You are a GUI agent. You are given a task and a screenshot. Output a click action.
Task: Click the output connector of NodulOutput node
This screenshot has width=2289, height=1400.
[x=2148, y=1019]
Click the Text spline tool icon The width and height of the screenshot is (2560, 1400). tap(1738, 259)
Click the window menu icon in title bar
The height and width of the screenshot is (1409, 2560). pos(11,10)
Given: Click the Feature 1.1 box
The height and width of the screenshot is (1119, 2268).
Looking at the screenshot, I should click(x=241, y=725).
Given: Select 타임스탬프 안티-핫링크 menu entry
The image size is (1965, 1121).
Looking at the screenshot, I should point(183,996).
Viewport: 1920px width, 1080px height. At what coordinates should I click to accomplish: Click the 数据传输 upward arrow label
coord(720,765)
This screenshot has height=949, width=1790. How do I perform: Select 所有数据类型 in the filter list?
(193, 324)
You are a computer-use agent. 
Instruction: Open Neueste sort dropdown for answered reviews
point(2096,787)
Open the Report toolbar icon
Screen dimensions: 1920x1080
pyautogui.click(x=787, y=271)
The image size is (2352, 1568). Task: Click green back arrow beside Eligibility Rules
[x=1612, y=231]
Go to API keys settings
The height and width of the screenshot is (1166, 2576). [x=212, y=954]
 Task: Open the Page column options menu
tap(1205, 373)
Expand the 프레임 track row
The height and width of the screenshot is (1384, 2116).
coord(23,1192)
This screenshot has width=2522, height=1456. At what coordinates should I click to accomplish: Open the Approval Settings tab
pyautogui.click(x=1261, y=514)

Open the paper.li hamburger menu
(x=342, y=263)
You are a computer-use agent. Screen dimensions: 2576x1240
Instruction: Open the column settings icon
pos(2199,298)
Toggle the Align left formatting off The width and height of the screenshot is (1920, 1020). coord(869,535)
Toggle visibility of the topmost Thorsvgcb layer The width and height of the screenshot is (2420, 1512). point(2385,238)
++++++++++
# Work required
Write out the records. Leave nothing out and change nothing.

# Your solution
You are a GUI agent. You are given a task and a screenshot. Output a click action.
Task: Click the output connector of NodulOutput node
This screenshot has width=2289, height=1400.
[x=2148, y=1019]
Click the Text spline tool icon The width and height of the screenshot is (2560, 1400). tap(1738, 259)
Click the window menu icon in title bar
The height and width of the screenshot is (1409, 2560). pos(11,10)
Given: Click the Feature 1.1 box
The height and width of the screenshot is (1119, 2268).
Looking at the screenshot, I should click(x=241, y=725).
Given: Select 타임스탬프 안티-핫링크 menu entry
The image size is (1965, 1121).
Looking at the screenshot, I should point(183,996).
Viewport: 1920px width, 1080px height. At what coordinates should I click to accomplish: Click the 数据传输 upward arrow label
coord(720,765)
This screenshot has height=949, width=1790. How do I perform: Select 所有数据类型 in the filter list?
(193, 324)
You are a computer-use agent. 
Instruction: Open Neueste sort dropdown for answered reviews
point(2096,787)
Open the Report toolbar icon
Screen dimensions: 1920x1080
pyautogui.click(x=787, y=271)
The image size is (2352, 1568). Task: Click green back arrow beside Eligibility Rules
[x=1612, y=231]
Go to API keys settings
The height and width of the screenshot is (1166, 2576). [x=212, y=954]
 Task: Open the Page column options menu
tap(1205, 373)
Expand the 프레임 track row
The height and width of the screenshot is (1384, 2116).
coord(23,1192)
This screenshot has width=2522, height=1456. At what coordinates should I click to accomplish: Open the Approval Settings tab
pyautogui.click(x=1261, y=514)

Open the paper.li hamburger menu
(x=342, y=263)
You are a computer-use agent. Screen dimensions: 2576x1240
Instruction: Open the column settings icon
pos(2199,298)
Toggle the Align left formatting off The width and height of the screenshot is (1920, 1020). coord(869,535)
Toggle visibility of the topmost Thorsvgcb layer The width and height of the screenshot is (2420, 1512). point(2385,238)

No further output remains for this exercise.